The G that comes around

The first word starting with G that comes to my mind is Gangsta. The second one is Guilt.

But guilt is also one of my oldest visitors, as I have always been an introverted perfectionist. It was always easier to take the blame myself than to look for the person that’s actually guilty. And it took me years of inner conflict to see that, more often than not, guilt is an atavism, a toxic, unnecessary emotion.

Let me be clear: unnecessary, not useless. Guilt is, in fact, a very important emotion, as it stands for our inner moral compass. We often feel guilty when we say or when we do something wrong. Something that hurts or even harms the others. Something breaking our moral principles, and probably the society’s ones as well.

This only means that guilt is an emotion with huge destructive potential, as it is so intense, and people tend to feel guilty for so many reasons. That’s how I define guilt trips: unnecessary feelings of guilt. It takes us by surprise when we decide to cut off someone or to say No, it takes over whether it is or not the case to do so.

Obviously, all feelings are valid, and no one is ever allowed to tell you what to feel or not. But guilt is a legitimate feeling in very few cases. If your words or actions are not putting anyone in danger, if you don’t harm them or become a threat to their well-being or existence, your guilt doesn’t have a reason to exist.

Actually, I have the feeling that the thing we often label as guilt is, in fact, shame. A feeling that guilt is very often coming with as a pair. Try to put I feel ashamed for instead of I feel guilty when you tell how you feel to someone else, or even to yourself, and observe how it feels. If it rings true, if it is, indeed, guilt, and not shame… Just try and pay attention to yourself, even take notes of the process in your diary, if it helps you. If anyone would ask me, I’d say we feel, 9 out of 10 times, shame. But as shame is associated with being dirty, guilt becomes a more popular substitute.

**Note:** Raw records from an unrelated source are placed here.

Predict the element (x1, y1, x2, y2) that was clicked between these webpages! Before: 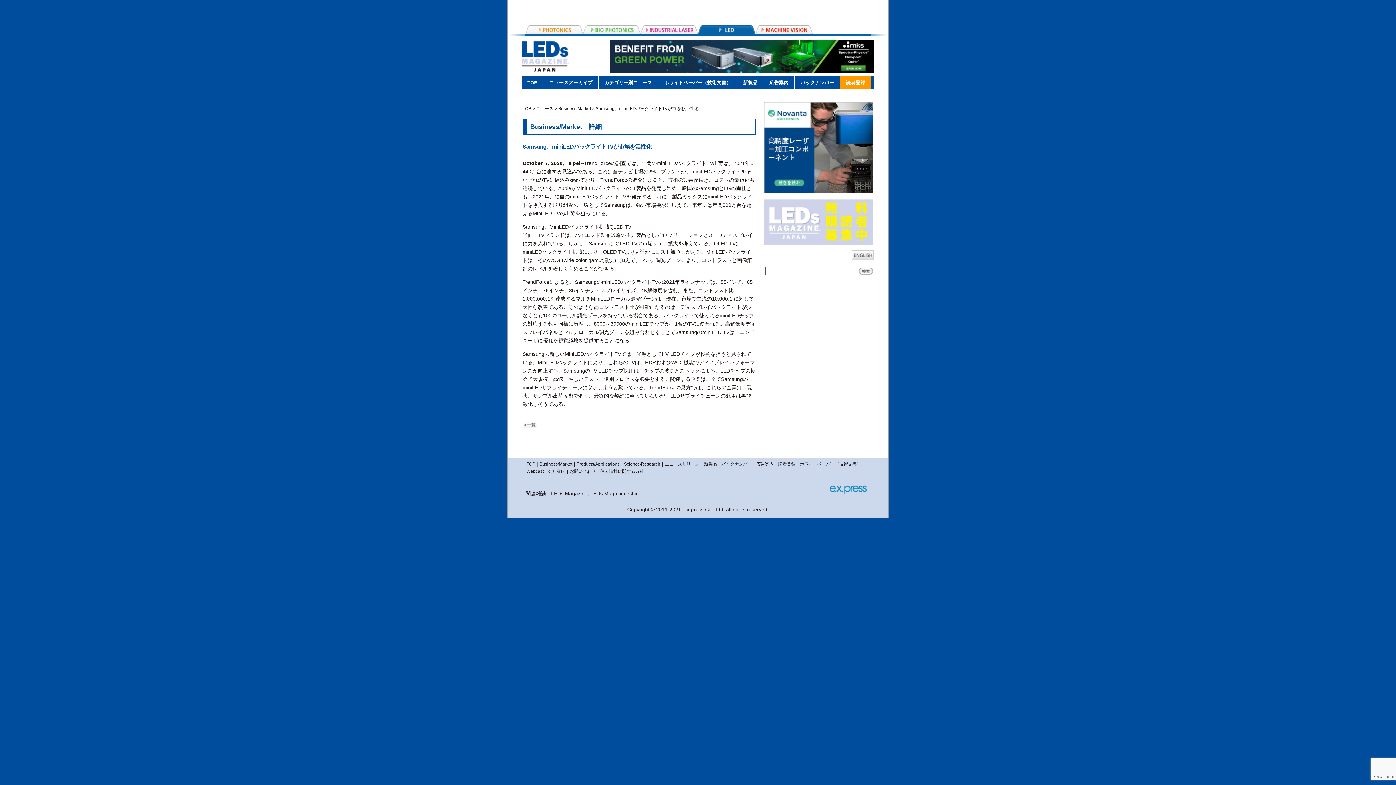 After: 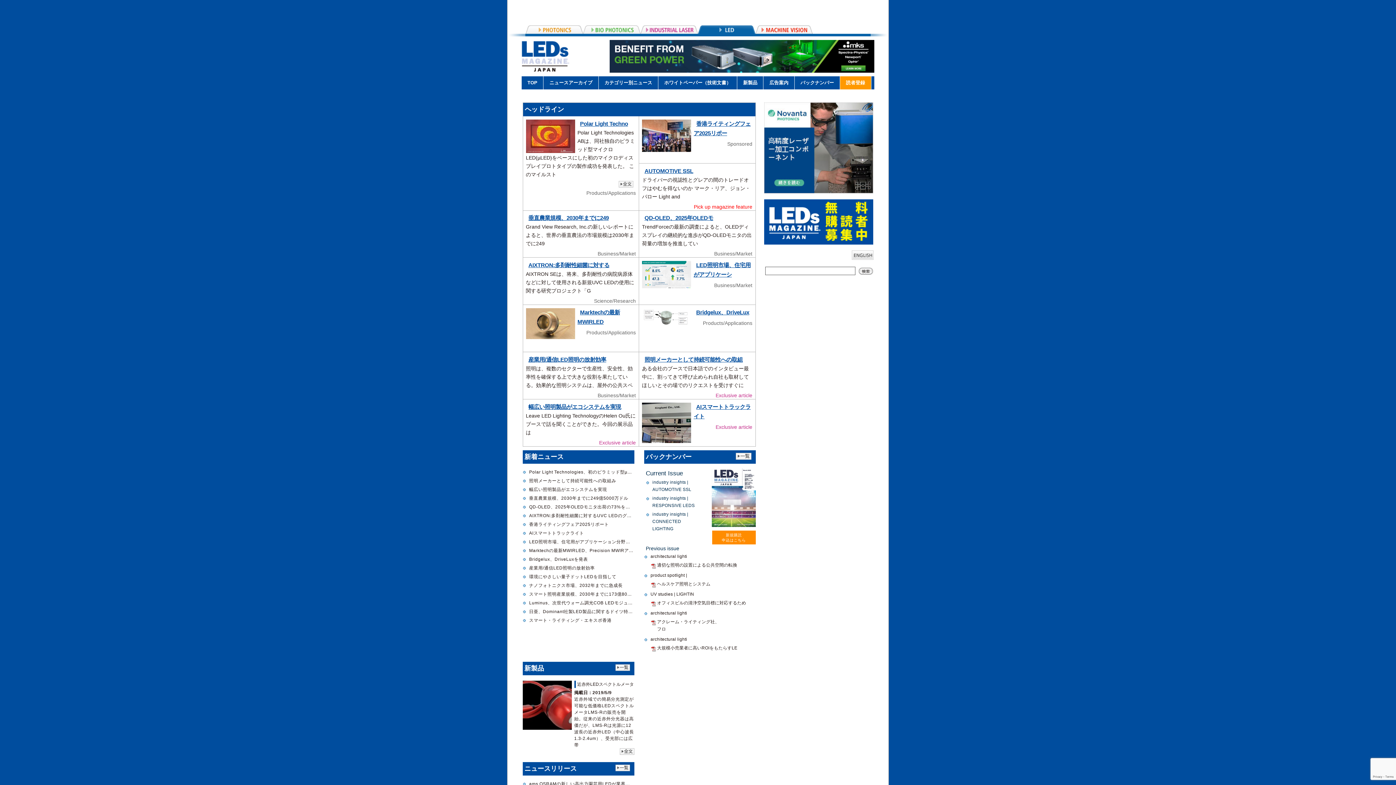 Action: label: TOP bbox: (524, 76, 540, 89)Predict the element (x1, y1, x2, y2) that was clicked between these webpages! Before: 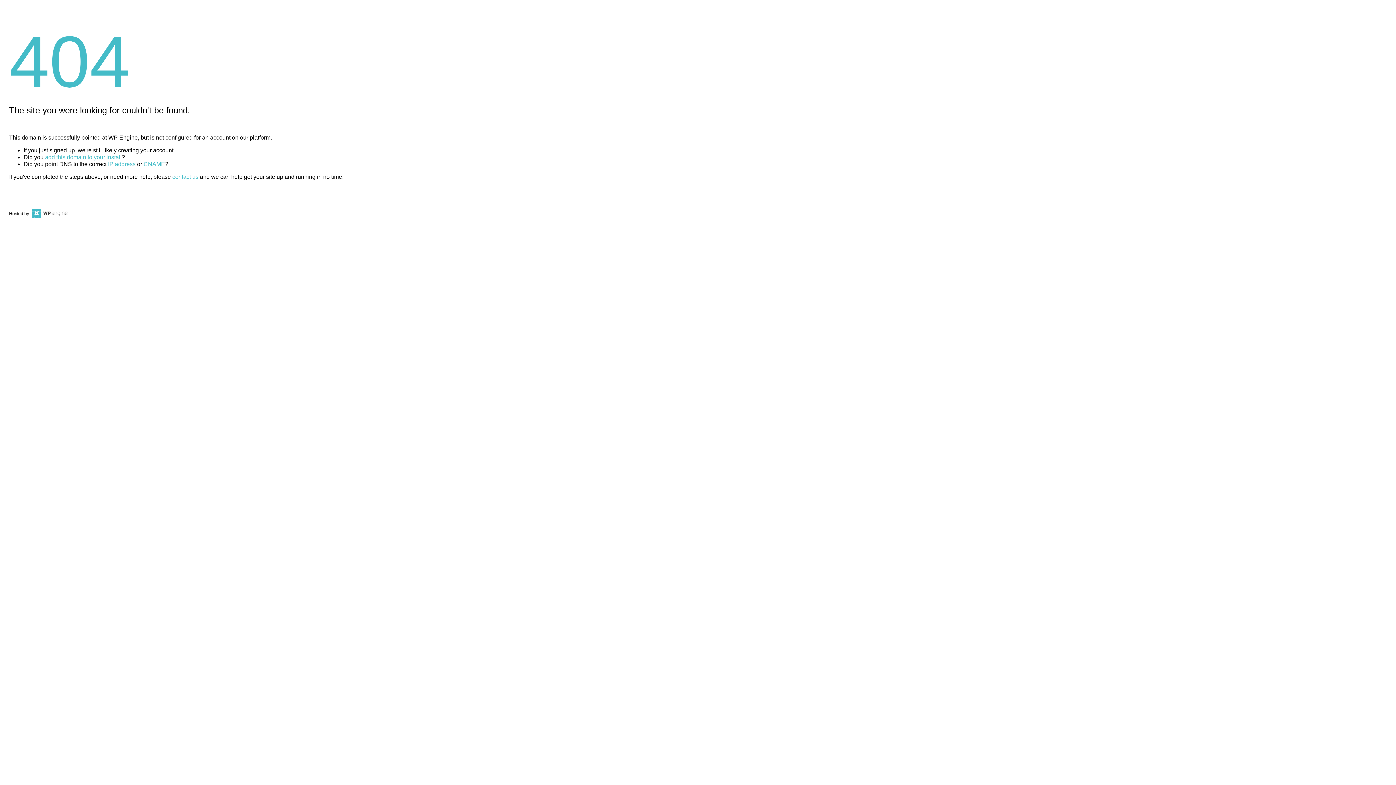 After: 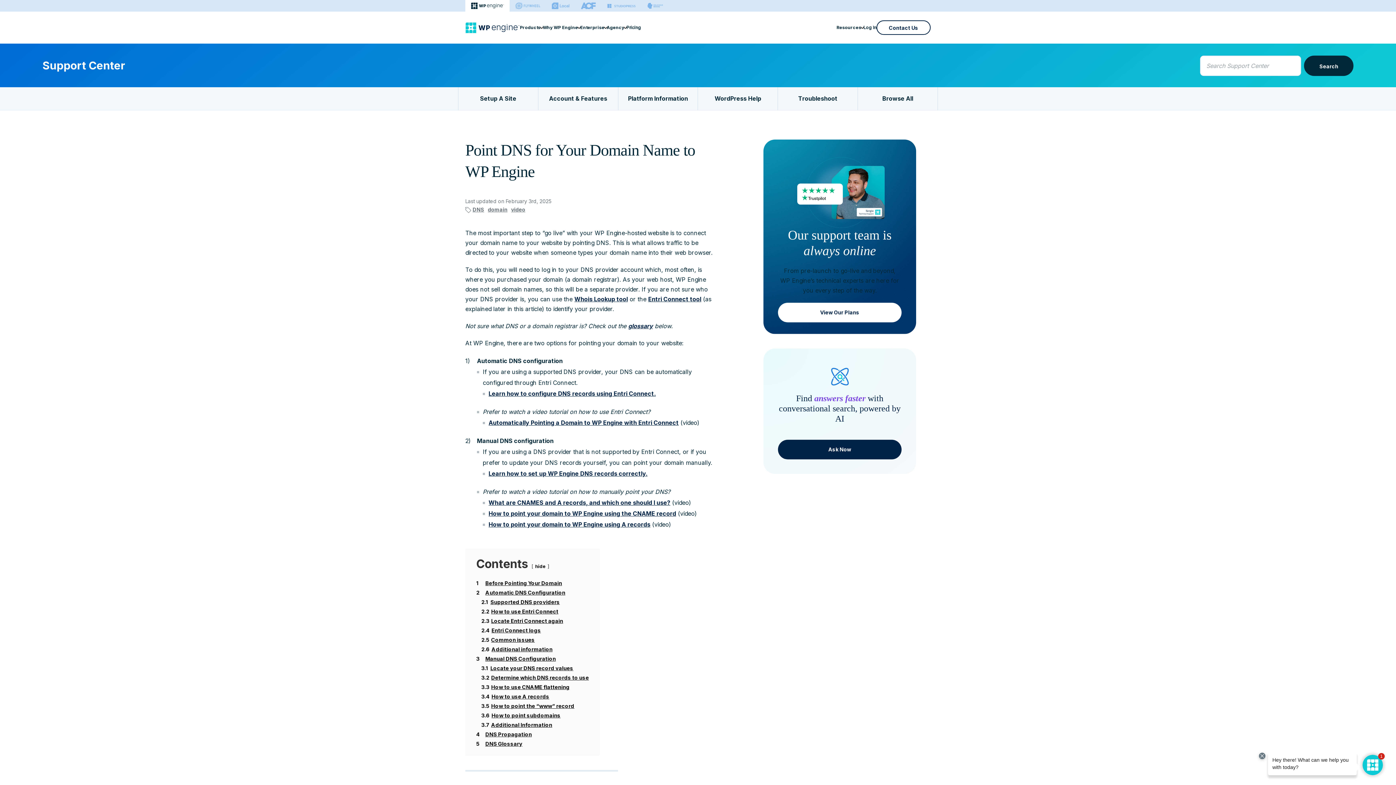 Action: bbox: (143, 161, 165, 167) label: CNAMEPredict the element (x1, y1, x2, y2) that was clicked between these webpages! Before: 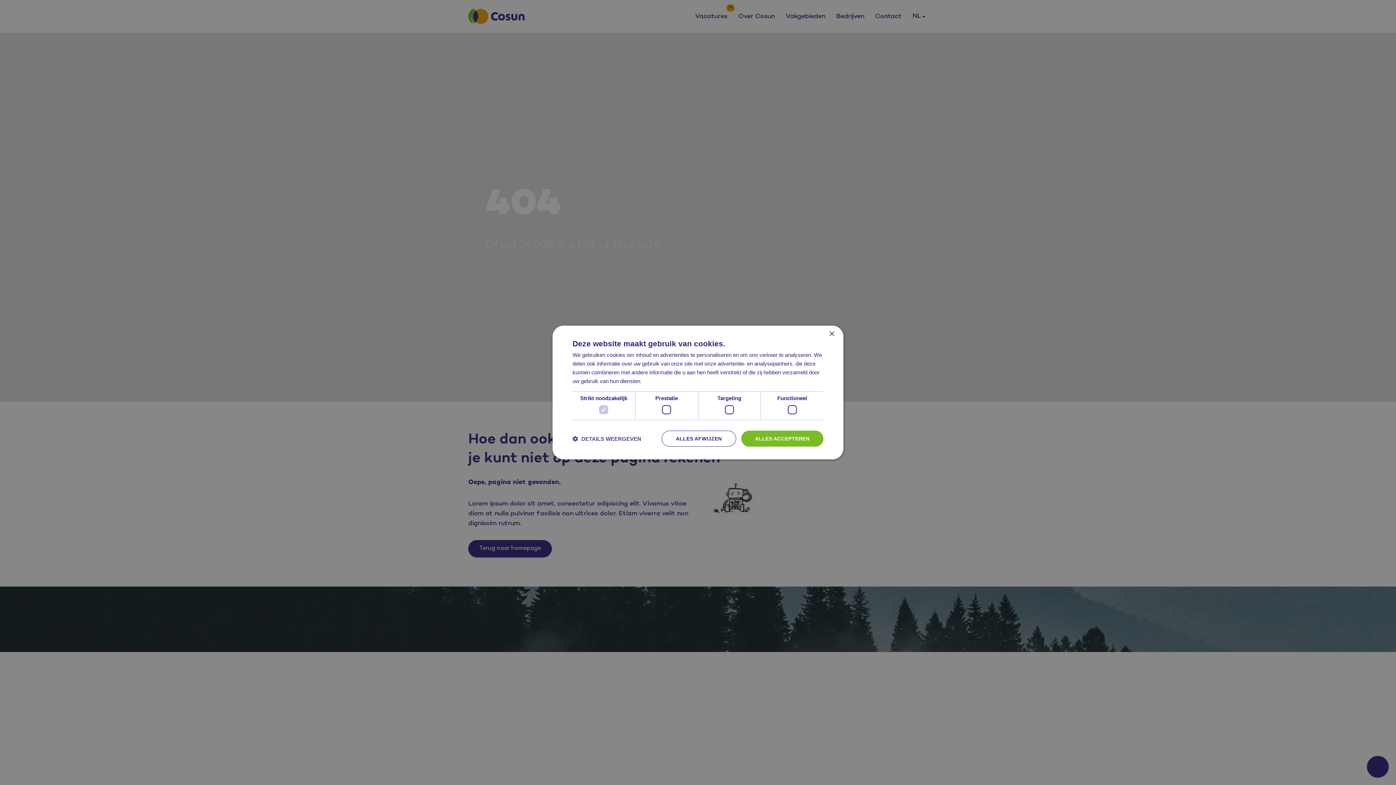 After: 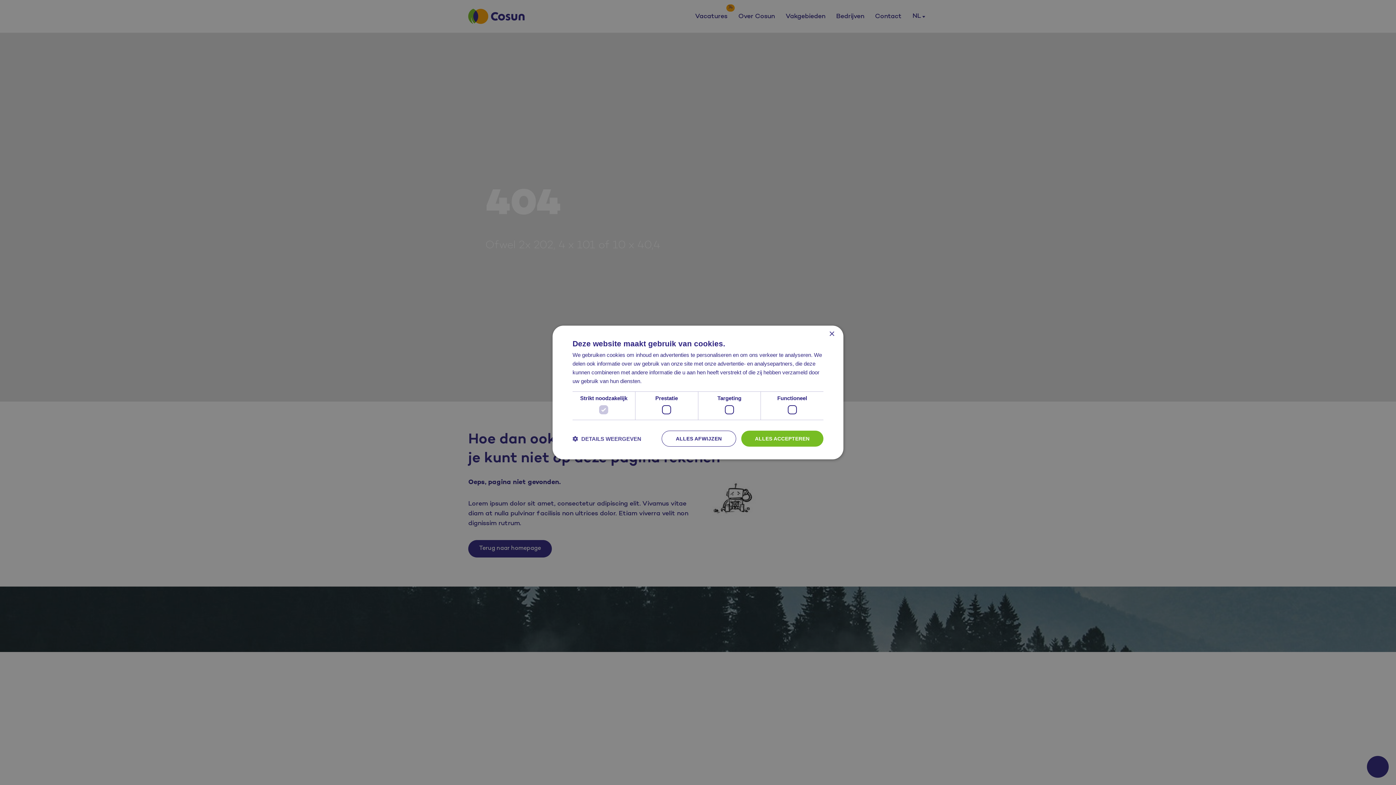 Action: label: Lees verder, opens a new window bbox: (643, 378, 674, 384)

However, there is another possibility, even if darker. To feel guilt as a result of your past experiences. If you grew up in a household where you used to be the guilty one for whatever happened or to be accused because there was the easiest way for the accuser to deal with their frustration or rage, there are chances that you’ve internalized the It’s all my fault mindset, successfully applying it today. In other words, toxic environments often create grown-ups that believe that they’re to blame for whatever goes wrong in their lives. Just like in their past, when they were blamed either way.

And this is how guilt becomes a toxic, irrational feeling, instead of a legitimate one, the moral compass that helps to separate good from harmful. By being used by the powerful figures of the grown-ups as a way of dealing with their negative emotions while avoiding taking full responsibility for their actions or words.

The best thing is, however, that one can work and break-up with the toxic mechanisms learned along with life. We can set ourselves free of whatever harms us mentally and spiritually. But this only happens while working together. When we tell our friends that they’ve crossed our boundaries again. Or when we tell them how their words or actions make us feel.

It also counts as healing our old wounds when we ask ourselves Is this what am I really feeling? And if not, then what is it that I am feeling? and observing ourselves. Looking at our patterns: the type of people we feel attracted to, the kind of contexts that we find ourselves jumping into, the kind of feelings that we allow to express themselves freely.

Because what we tend to label as guilt, is rarely actually guilt, and mostly a  mixture of rage, shame, and remorse. Three very different feelings, with different triggers, but which tend to pass anonymously, being labeled as guilt.

Managing guilt trips is, as any other remarkable change, a matter of work. A matter of understanding what’s triggering the feeling, of the life experiences that root it, and of questioning one’s mechanisms. It is about asking yourself How am I acting when I feel guilty? and How can I act different and healthier, instead? It is also about questioning one’s close people, as they can see some angles which are unavailable to you.

And, as dealing with any emotion, is about understanding it, about being patient with yourself, and asking for help. For the support, a specialist could provide, and especially asking for your loved one’s support and patience. Unlearning emotional patterns is a bit harder than building them, as you’re discovering new ways of being yourself. Your real, uncontaminated from other people’s unhealed traumas, self.